§ Aim of the exercise
Resume the profile of the musician Ex-Colorado, carrying it on from its final sentence.

-- Start Excerpt to read --

When was the last time you levitated?

For me, it was last Friday night at Niceto Club. Ex-Colorado was performing “Cintas Grises,” his six-minute-long melodic mantra in which chimes, bells, synth, and guitar lines build on top of each other until they reach a fever pitch, the layered harmonies reverberating around the room, threatening to blow out the walls. Only then do the vocals enter into the mix, a droning incantation that speaks to moving forward but always being in the same place, caught in ribbons of tape that only ever go back to where they started. As the song crescendoed, I felt a hook behind my lungs catch on the sonic thermals and lift me upwards. Just as my toes began to leave the floor, I glanced over at my concert-going companion, who mouthed “wow” and pantomimed fanning herself.

Photo: Norberto Ayala

Ex-Colorado is the moniker of Jose D’Agostino (or Peta, as he is affectionately known in the local scene), a local sound engineer and musician who has long been a mainstay of the LAPTRA scene. After 7 years of writing and reworking ideas, D’Agostino finally released Siete Mares, an intriguing work that oscillates between shuddering kraut-rock progressions and delicate folk meanderings,without losing the thread of commonality – no small feat considering the considerable time that passed between some of the initial song ideas and their final publication.

I caught up with D’Agostino to talk about music, the creative process, influences and more at his home and recording studio in Parque Patricios. He made us shrimp stir fry. I brought wine and Jorgitos (mousse-flavor). And while not levitation-inducing, our conversation left me feeling quite a bit lighter, which is no small feat in times like these.

-- End Excerpt to read --
-- Start Data extract --

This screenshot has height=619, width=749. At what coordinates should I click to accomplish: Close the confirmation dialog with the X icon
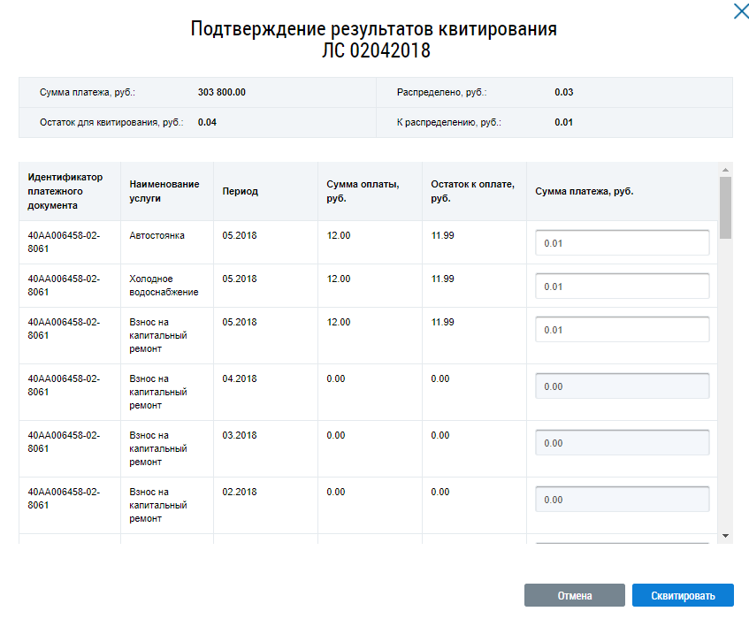(739, 11)
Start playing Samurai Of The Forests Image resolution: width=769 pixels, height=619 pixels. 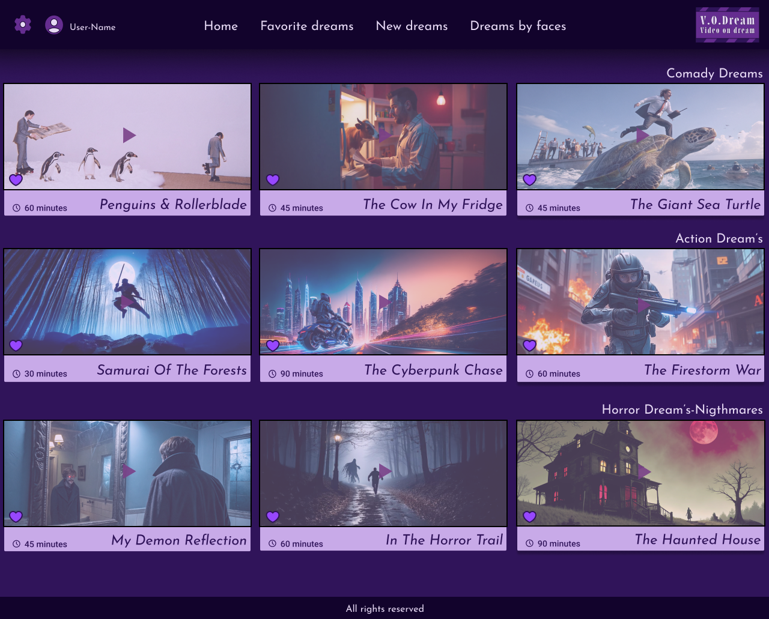[127, 302]
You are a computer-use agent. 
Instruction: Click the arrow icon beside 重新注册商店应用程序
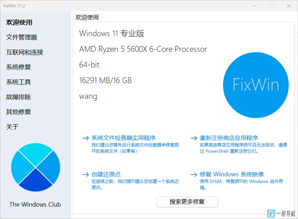tap(194, 138)
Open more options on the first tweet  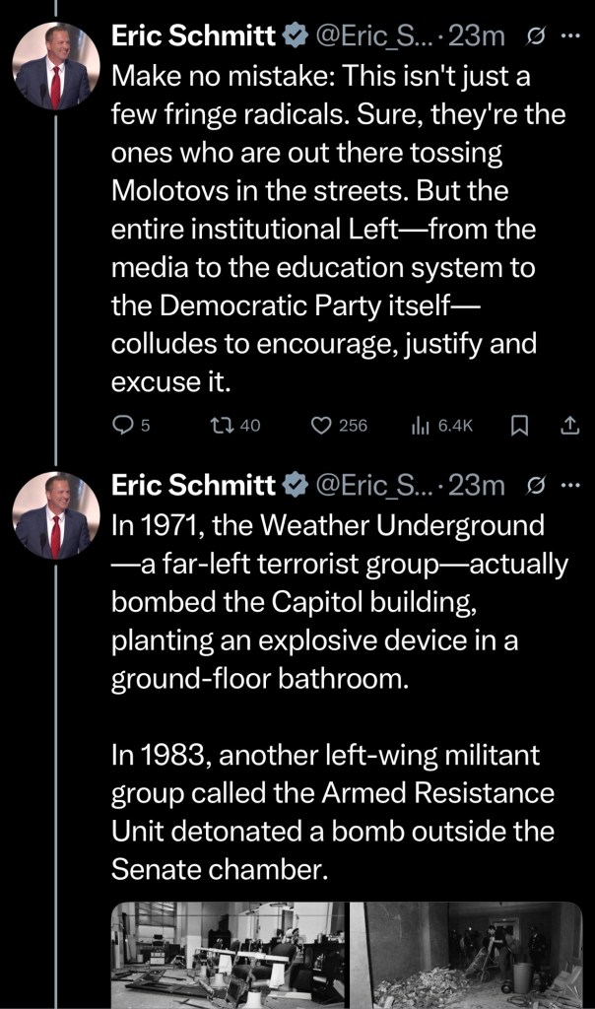pos(570,37)
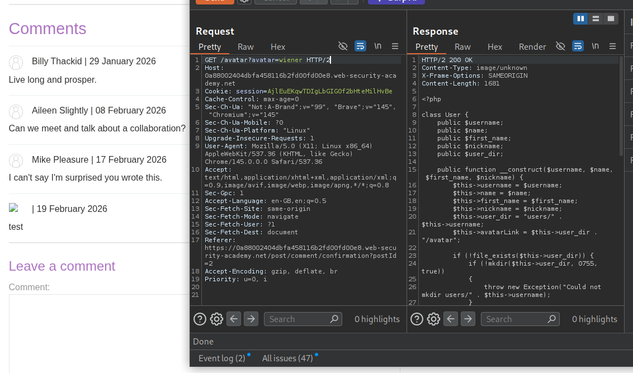Open the Render tab in Response
633x373 pixels.
532,47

-- End Data extract --

§ Output of the exercise
Questions below.


Why did you name yourself ‘Ex-Colorado’? Where does the name come from?

The name Ex-Colorado doesn’t have a particular meaning – I just liked the combination and the strength of those two words, how well they work together. People can give it any meaning they like.

I have the understanding that you began writing some of the songs 7 years ago. Tell me a bit about that… how did this project start? How has your songwriting process changed during this time?

In 2010, while I was playing with Go-Neko!, I recorded a couple of tracks that I liked but that didn’t fit the band. We stopped playing together and I started playing in other bands, so the tracks were put on hold. I always had the idea of releasing them, but never found the time or figured out the way to do it. In 2016 I bought a vintage synth from the 70s (the ARP Omni), new songs came about and I went back and added vocal melodies and lyrics to the old ones (somehow I had never tried that before). That’s how I started thinking about materializing my own personal project under the name Ex-Colorado.

My songwriting process changed when I decided to add vocals to my songs, which were always instrumental. I still like that approach – my songs are always born out of a guitar or keyboard melody, and from there I create different sound layers that interact with one another.

What inspires your lyrics — they’re often philosophical, introspective, sometimes even mantra-like… 

Since it’s my first time writing lyrics, I tried to avoid common place things by delving deep into certain existential matters that always intrigued me, and then I had to find the best way to make them serve the song.

Studio Moloko Vellocet

How has your experience recording and producing other bands informed your own work?

I’ve always been recording and producing bands while playing, so I’m pretty used to it by now. I also try to learn from every new band that I work with, both musically and personally.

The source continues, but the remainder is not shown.